+++ DOCUMENT EXCERPT

Friday, April 27, 2012

Some Real Fishy Dinners

Still Cloudy in San Diego

This week has been a whirlwind of appointments and meetings, and so dinners have had to be quick, and satisfying.  Yesterday I had some imported porcini mushroom ravioli that I'd picked up at Mona Lisa, some shrimp from the freezer, and home made pesto that I'd made over the weekend.  Put them all together and we had a delicious dinner!  

Pesto Scampi
Serves 4

One 8-ounce package fresh pasta (linguine or fettucine work here, as well as ravioli) cooked al dente
1/3 cup fresh basil pesto
16 jumbo shrimp (you can certainly add a few more if you like)
1/4 cup heavy cream
salt and pepper to taste
Freshly grated Parmigiano Reggiano (optional) for garnish

In a skillet, heat the pesto over medium heat, and add the shrimp, turning the shrimp until they turn pink.

++++++

◆ **PROBLEM 1**:
Answer these questions about the pesto scampi post, each from what the text states:
(a) Where was the imported porcini mushroom ravioli picked up?
(b) How much heavy cream does the Pesto Scampi recipe call for?
(c) How many jumbo shrimp does the recipe list?
◆ **PROBLEM 2**:
Write a continuation of the pesto scampi post, starting after its last sentence about turning the shrimp until they turn pink.

+++ DATA EXTRACTS

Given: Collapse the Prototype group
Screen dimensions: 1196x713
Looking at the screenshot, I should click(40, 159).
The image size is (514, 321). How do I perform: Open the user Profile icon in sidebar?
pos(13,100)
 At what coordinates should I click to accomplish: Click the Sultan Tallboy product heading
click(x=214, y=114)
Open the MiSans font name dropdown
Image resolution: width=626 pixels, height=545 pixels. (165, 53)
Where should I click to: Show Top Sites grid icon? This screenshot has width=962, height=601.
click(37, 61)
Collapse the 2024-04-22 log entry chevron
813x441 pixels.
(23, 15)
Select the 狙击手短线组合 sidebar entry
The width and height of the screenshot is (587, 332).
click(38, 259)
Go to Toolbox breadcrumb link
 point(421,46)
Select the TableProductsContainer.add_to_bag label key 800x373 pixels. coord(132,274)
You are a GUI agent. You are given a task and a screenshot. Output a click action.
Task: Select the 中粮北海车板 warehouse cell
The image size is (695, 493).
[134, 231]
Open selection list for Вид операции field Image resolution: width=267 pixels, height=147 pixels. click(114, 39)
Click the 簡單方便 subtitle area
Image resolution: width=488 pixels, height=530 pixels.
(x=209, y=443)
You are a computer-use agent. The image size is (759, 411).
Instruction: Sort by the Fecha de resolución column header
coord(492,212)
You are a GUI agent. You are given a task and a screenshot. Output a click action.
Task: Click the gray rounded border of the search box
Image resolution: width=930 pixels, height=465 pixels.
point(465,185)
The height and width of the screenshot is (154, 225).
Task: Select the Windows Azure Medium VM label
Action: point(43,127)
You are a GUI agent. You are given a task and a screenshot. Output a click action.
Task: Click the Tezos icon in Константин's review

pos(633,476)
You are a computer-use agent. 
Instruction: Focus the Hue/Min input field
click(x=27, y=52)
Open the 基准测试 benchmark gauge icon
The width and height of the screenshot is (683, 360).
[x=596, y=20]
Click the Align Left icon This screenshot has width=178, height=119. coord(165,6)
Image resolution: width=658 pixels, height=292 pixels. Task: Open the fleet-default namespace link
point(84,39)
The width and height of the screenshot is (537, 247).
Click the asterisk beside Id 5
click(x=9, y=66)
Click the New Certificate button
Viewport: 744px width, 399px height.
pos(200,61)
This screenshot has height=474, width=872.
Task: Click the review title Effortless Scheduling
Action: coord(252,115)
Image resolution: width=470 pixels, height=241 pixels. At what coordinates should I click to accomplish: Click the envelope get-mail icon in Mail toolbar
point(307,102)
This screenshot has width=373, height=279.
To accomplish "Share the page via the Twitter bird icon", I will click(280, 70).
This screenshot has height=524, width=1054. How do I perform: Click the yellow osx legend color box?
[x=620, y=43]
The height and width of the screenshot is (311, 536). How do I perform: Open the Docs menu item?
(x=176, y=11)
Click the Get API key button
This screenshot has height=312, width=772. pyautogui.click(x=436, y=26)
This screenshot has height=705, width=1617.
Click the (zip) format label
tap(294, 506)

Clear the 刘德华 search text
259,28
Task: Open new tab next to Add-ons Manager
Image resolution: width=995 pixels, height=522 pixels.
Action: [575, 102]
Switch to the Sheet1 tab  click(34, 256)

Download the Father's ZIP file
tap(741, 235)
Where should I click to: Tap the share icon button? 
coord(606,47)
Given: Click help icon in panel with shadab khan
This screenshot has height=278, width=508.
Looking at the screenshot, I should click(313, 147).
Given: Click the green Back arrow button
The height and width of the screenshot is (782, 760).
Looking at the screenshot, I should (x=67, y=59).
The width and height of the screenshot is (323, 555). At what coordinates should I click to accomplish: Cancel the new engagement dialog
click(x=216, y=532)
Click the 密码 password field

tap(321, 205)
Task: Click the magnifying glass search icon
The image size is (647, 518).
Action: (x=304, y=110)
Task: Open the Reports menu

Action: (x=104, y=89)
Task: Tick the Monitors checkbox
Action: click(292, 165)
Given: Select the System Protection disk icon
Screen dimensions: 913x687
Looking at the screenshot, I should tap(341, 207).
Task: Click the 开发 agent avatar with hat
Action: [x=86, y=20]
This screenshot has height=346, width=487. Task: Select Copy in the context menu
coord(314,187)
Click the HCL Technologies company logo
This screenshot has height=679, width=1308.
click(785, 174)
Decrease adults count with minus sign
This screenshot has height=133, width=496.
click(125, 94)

++++++

◆ **EXERCISE RESPONSE 1**:
(a) Mona Lisa
(b) 1/4 cup
(c) 16

◆ **EXERCISE RESPONSE 2**:
Add the cream, and season with salt and pepper to taste.  

Add the pasta to the skillet, and turn the pasta in the sauce, cooking for 2 to 3 minutes. 

 Serve the pasta garnished with cheese if desired.

Cook's Note: Italians do not serve cheese over seafood pastas, but I think that the cheese gives the dish a bit of a lift.    

Beautiful sunsets

Tonight I had some gorgeous wild Alaskan halibut from Pt.Loma Seafoods.  I made my signature 10 minute fish, baked with crispy crumbs, in a garlic, oil and lemon sauce. This is a simple, delicious way to serve fish to your family, and it only takes 10 minutes in a 400 degree oven.  

Ten Minute Fish
Serves 4

3 tablespoons unsalted butter, melted
3 tablespoons extra virgin olive oil
2 cloves garlic, minced
1 teaspoon Old Bay Seasoning
2 tablespoons fresh lemon juice

1 1/3 pound thick fleshed fish (halibut, cod, salmon, sea bass)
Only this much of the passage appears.